_Work to complete:_
Retype the data from the line with "The width and height of the screenshot is (1080, 608)." up to and including the line with "center [71, 224].", copying every line exactly.

_Records supplied:_
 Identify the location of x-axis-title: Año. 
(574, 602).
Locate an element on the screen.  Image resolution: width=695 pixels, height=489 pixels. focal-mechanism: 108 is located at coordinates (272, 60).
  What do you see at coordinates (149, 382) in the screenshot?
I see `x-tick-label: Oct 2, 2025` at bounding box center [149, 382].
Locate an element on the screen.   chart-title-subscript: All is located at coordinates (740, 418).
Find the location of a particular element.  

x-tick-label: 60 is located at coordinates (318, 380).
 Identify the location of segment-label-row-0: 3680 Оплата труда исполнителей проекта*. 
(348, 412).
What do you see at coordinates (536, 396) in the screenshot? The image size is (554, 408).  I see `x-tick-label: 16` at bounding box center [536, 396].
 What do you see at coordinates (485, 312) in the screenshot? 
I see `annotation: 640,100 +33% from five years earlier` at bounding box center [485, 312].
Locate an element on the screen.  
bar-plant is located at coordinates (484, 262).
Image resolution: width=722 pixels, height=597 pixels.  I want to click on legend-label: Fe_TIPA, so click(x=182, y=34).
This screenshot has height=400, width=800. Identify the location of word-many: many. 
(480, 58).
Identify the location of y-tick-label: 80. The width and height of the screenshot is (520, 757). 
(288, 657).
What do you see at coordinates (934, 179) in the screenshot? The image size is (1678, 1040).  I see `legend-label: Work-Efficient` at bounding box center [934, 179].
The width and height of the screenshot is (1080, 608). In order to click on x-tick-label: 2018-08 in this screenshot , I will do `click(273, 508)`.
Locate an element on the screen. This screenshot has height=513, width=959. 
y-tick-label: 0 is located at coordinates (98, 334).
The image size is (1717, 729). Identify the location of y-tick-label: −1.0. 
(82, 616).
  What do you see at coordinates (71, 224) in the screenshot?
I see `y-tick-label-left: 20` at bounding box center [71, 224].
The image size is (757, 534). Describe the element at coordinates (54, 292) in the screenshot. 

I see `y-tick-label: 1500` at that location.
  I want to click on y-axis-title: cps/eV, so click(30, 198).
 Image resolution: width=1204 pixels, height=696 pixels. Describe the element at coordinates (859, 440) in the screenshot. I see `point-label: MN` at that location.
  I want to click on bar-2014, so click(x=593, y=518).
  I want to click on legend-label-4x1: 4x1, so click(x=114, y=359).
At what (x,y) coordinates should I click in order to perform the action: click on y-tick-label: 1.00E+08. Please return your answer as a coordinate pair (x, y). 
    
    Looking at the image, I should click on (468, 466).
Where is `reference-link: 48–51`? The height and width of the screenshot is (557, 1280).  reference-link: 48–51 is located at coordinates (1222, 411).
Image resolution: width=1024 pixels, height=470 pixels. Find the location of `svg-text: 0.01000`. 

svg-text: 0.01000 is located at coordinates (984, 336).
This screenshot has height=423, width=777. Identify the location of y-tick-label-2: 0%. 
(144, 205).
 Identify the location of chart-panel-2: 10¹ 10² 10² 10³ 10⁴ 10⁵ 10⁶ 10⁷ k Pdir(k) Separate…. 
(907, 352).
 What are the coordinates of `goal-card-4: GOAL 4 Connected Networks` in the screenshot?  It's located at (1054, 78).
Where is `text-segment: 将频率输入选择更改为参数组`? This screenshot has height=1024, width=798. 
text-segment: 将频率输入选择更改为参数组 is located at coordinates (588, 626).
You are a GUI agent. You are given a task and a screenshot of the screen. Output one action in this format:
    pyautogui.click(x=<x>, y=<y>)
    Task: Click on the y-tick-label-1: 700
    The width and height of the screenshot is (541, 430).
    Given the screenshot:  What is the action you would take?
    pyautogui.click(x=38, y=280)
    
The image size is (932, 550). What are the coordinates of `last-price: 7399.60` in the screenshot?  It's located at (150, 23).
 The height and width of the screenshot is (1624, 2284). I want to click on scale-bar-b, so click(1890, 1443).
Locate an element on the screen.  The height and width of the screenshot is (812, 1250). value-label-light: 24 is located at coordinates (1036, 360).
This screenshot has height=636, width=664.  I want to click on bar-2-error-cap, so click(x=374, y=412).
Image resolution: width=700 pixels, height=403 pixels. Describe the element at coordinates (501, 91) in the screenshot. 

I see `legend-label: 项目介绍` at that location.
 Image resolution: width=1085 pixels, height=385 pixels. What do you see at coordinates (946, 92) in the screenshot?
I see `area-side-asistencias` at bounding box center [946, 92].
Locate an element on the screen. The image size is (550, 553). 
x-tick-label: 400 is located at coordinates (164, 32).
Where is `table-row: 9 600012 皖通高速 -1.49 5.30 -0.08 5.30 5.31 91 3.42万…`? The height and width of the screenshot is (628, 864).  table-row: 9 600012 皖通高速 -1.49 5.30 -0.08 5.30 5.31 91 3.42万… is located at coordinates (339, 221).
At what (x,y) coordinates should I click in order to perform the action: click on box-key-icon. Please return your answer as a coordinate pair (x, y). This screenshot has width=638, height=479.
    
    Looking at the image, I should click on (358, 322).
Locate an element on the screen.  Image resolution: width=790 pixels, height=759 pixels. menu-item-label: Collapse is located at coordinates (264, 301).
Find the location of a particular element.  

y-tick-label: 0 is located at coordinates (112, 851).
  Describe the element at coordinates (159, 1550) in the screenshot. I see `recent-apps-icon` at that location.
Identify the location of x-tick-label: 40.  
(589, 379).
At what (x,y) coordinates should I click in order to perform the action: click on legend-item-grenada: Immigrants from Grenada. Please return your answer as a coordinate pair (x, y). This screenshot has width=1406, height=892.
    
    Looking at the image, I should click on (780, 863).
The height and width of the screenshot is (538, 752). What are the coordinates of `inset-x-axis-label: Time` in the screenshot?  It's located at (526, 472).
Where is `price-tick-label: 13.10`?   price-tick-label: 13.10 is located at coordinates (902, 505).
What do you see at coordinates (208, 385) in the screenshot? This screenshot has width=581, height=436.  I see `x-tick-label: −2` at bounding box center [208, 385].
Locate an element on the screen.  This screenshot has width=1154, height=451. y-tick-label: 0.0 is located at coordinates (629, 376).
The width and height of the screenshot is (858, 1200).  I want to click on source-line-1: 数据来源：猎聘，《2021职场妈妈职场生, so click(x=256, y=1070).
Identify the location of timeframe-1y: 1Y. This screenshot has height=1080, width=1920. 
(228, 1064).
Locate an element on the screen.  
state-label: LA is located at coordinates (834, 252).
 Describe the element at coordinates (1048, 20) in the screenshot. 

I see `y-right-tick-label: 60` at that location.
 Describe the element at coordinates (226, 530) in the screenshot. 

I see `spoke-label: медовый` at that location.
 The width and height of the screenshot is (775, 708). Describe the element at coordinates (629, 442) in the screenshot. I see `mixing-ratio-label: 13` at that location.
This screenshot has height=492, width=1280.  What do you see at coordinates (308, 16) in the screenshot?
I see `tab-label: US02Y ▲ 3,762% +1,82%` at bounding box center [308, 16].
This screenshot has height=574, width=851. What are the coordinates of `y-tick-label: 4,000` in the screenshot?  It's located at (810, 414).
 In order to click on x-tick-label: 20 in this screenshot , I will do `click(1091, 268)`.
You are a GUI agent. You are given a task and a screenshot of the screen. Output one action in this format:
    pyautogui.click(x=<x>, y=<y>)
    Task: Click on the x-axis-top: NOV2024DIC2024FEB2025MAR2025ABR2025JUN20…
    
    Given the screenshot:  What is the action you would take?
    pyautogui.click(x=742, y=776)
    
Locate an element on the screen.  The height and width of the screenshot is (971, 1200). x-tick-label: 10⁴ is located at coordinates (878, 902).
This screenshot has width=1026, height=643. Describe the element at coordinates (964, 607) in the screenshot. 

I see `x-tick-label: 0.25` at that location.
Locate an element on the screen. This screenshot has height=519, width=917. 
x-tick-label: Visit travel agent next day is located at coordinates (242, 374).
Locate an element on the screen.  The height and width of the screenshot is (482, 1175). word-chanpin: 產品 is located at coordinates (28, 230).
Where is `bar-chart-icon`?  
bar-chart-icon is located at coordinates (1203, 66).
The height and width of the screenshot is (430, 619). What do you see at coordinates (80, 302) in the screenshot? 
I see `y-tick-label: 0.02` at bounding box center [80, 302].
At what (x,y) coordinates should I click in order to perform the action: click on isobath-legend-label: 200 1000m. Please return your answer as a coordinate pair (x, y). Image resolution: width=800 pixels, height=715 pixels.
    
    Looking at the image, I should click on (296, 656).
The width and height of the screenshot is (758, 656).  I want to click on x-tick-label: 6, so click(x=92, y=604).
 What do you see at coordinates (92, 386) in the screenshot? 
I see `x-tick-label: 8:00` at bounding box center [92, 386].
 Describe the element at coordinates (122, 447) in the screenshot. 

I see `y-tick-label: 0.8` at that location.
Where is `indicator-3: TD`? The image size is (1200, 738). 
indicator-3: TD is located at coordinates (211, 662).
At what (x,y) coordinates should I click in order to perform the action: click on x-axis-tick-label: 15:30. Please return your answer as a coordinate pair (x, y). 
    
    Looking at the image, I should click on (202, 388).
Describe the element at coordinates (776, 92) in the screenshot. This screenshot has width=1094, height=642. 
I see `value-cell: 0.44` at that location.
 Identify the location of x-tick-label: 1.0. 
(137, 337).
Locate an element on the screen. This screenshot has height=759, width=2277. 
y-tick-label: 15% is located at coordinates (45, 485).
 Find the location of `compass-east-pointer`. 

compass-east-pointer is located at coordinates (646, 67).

_Reply:_
The width and height of the screenshot is (1080, 608). In order to click on x-tick-label: 2018-08 in this screenshot , I will do `click(273, 508)`.
Locate an element on the screen. This screenshot has height=513, width=959. 
y-tick-label: 0 is located at coordinates (98, 334).
The image size is (1717, 729). Identify the location of y-tick-label: −1.0. 
(82, 616).
  What do you see at coordinates (71, 224) in the screenshot?
I see `y-tick-label-left: 20` at bounding box center [71, 224].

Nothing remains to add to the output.